とはいえ、今の私の生きがいといえば彫金と師匠であり、これまであまり休みらしい休みをとろうと思ったことがなかった。
しかし今日、休暇を利用して王都にまで来ていた。
競馬の会場に顔を出すためだ。
ここは貴族の社交の場であり、会場では競馬と射的が開催され、貴族が自慢の馬や射手を披露し、賭けが行われる。
目的の人物がこれらを好んでいると知り、私は全く興味のない競技の会場に顔を出した。
競技を観覧する人々の中に目的の男を探す。
その姿を見つけ、隣接するテントに引き上げる後ろ姿を追った。
彼の名前はタンギ・ガイハン。
家名が前に付くことから、タンギ家の当主であることが知れる。
師匠へオーダーを続ける例の男だ。
テント内で私と目が合うと、ガイハンは少し記憶を辿るように視線を巡らせた。
人好きのする笑顔を作って近づき『シロガネの元で修業をしている』と言えば、ガイハンもすぐに私を思い出した様子で、気前良く高い酒を勧めてきた。

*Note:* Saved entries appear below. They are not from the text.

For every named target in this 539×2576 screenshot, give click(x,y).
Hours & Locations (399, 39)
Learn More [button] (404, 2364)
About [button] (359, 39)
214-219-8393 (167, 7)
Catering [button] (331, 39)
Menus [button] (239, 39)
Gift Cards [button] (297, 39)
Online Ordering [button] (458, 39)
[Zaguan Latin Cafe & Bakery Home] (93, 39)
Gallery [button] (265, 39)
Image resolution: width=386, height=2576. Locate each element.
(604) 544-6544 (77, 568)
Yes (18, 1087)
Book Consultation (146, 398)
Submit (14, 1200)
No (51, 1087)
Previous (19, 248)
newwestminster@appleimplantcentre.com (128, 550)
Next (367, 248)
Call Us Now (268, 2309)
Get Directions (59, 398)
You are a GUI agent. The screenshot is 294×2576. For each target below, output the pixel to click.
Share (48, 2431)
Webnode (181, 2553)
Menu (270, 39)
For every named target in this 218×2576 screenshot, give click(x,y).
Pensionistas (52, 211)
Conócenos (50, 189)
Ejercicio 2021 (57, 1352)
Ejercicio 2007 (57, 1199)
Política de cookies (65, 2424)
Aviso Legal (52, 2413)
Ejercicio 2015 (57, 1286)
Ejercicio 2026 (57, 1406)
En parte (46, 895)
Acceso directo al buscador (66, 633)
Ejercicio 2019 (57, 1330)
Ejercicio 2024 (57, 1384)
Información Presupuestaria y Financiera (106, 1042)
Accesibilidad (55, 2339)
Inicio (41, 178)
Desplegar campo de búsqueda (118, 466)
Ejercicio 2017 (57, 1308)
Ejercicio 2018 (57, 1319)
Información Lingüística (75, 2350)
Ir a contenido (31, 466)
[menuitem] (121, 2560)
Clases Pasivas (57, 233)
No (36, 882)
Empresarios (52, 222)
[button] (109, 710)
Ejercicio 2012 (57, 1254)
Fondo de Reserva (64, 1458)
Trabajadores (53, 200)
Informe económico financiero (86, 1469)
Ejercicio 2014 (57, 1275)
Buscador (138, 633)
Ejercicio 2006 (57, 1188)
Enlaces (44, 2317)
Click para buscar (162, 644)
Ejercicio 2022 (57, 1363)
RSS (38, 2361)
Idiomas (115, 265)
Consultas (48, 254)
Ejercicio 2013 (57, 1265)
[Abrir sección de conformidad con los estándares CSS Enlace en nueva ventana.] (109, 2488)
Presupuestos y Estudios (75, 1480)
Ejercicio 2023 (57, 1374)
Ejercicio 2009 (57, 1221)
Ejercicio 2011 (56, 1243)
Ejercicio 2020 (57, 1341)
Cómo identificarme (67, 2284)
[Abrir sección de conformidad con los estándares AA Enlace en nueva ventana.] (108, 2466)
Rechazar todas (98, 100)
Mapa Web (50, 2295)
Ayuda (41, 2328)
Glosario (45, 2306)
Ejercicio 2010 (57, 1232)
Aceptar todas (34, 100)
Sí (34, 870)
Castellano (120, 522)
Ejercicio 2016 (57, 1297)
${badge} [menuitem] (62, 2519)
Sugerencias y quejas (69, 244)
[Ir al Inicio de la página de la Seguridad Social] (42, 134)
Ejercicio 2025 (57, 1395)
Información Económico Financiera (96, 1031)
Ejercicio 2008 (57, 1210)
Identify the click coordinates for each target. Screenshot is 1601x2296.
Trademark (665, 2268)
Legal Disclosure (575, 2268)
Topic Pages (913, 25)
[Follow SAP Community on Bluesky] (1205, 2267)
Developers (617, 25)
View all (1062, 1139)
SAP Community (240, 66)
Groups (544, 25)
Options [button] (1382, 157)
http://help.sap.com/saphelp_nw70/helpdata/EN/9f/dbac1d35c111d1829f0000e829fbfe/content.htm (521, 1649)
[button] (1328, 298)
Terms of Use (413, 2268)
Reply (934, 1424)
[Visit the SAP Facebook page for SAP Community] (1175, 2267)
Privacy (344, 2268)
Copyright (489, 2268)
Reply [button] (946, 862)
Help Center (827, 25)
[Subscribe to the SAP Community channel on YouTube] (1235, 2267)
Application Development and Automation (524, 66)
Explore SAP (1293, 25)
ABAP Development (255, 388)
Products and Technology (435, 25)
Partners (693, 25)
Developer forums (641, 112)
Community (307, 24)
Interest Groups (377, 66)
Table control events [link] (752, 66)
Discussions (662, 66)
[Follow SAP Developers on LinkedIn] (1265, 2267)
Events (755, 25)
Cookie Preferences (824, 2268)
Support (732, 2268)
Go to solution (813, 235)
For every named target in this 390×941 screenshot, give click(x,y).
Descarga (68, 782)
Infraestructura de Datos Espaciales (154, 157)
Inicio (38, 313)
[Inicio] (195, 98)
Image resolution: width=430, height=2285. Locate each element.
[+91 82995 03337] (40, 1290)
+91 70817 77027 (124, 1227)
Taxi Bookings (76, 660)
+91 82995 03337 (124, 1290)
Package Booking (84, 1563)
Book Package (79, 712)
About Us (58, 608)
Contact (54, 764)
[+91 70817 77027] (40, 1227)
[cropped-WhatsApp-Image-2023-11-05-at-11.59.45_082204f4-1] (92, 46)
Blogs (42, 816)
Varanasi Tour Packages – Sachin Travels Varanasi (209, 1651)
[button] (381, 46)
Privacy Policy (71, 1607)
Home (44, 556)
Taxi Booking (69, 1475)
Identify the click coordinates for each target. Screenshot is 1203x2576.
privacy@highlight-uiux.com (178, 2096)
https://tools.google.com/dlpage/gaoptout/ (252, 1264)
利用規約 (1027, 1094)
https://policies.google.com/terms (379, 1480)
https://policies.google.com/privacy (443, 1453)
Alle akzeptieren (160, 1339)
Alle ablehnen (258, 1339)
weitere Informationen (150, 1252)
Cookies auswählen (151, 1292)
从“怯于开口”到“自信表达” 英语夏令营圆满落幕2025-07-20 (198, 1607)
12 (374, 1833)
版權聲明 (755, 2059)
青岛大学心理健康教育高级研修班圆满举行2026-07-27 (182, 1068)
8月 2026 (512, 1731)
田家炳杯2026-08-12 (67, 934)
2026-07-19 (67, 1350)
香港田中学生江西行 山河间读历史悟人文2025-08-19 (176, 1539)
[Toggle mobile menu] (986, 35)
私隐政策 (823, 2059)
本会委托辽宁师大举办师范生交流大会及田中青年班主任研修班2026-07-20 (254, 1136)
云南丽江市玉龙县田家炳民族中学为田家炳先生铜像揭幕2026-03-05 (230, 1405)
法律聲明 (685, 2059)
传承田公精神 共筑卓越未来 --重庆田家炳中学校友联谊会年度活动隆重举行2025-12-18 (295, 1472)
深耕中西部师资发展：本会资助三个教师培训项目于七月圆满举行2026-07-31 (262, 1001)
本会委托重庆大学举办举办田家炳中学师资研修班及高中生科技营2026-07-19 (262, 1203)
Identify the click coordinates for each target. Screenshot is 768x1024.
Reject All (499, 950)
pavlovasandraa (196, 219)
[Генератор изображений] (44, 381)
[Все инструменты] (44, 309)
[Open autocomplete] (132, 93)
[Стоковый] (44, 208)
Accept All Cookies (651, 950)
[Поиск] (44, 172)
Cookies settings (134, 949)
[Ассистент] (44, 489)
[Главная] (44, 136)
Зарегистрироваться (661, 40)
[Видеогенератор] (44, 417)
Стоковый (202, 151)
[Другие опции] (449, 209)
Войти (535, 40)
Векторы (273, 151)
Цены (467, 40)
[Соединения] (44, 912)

貴族が職人の元で修業をするなど通常ありえない。ガイハンは興味深げに私の弟子入りの経緯を聞いてきた。
そんな話をきっかけにして、私もガイハンに師匠との関係を聞き出そうと思ったのだ。
ガイハンは紳士的な振る舞いを崩すことはなかったが、私がさも師匠との関係を知った上でガイハンに興味を持ったかのように装えば、また屋敷で見せた舐めるような目つきに変わり、口調もねちっこくイヤらしいものとなった。
そして、私はガイハンがオーダーしたものの正体を知った。
嬉しそうに、見せつけるような手つきを交えて使い方を説明し、これまでオーダーした品に関してもペラペラとしゃべる。
そして、シロガネの装飾品の素晴らしさをたたえ、今回が最後のオーダーとなるのを惜しんだ。
最後のオーダーと聞き、仕事上のこととはいえ師匠とこのいかがわしい男との関係が終わることに心底安堵した。
けれど、気になっていた採寸の様子をこの男の口から聞かされ、そんなホッとした気持ちは吹き飛んでしまった。
それでも、師匠の面目のために笑顔は絶やさず、耐えられる限界まで男の話を聞いた。
あらかた話を聞き出し、にこやかに挨拶をして男の元を離れる。
話を聞いてる間、握りしめていた拳を解くと、痺れるような痛みが走った。
さらにヒリつく手を開いて見れば、強く握り込みすぎたせいで掌にツメが食い込み血がにじんでいた。
手を開いたことにより巡った血は、ドクリと溢れて丸く膨らむと、とどまりきれずに指を伝って床にまで垂れた。
◇
その日は工房に戻らず、王都の実家の屋敷でゆっくりと頭を冷やした。
師匠とガイハンの関係は、職人と顧客であり、それ以上でも以下でもない。
彼の仕事を請けた事情も、師匠が私に話した通りのようだった。
私はただの弟子で、二人の取引に口を出せるような立場では当然ない。
それでも怒りが沸き上がり、抑える事ができなかった。
この感情がなんなのか、私にもわかっている。
義憤ももちろんある。
けれど多くを占めるのは嫉妬であり、お門違いな独占欲だ。
子供の頃、初めて『シロガネ』の作品を目にした時に、その細工の繊細さと、優美な世界観に私は恋をした。
そして、どうしてもと両親にねだり続け、進学の祝いとして『シロガネ』に腕輪をオーダーしてもらった。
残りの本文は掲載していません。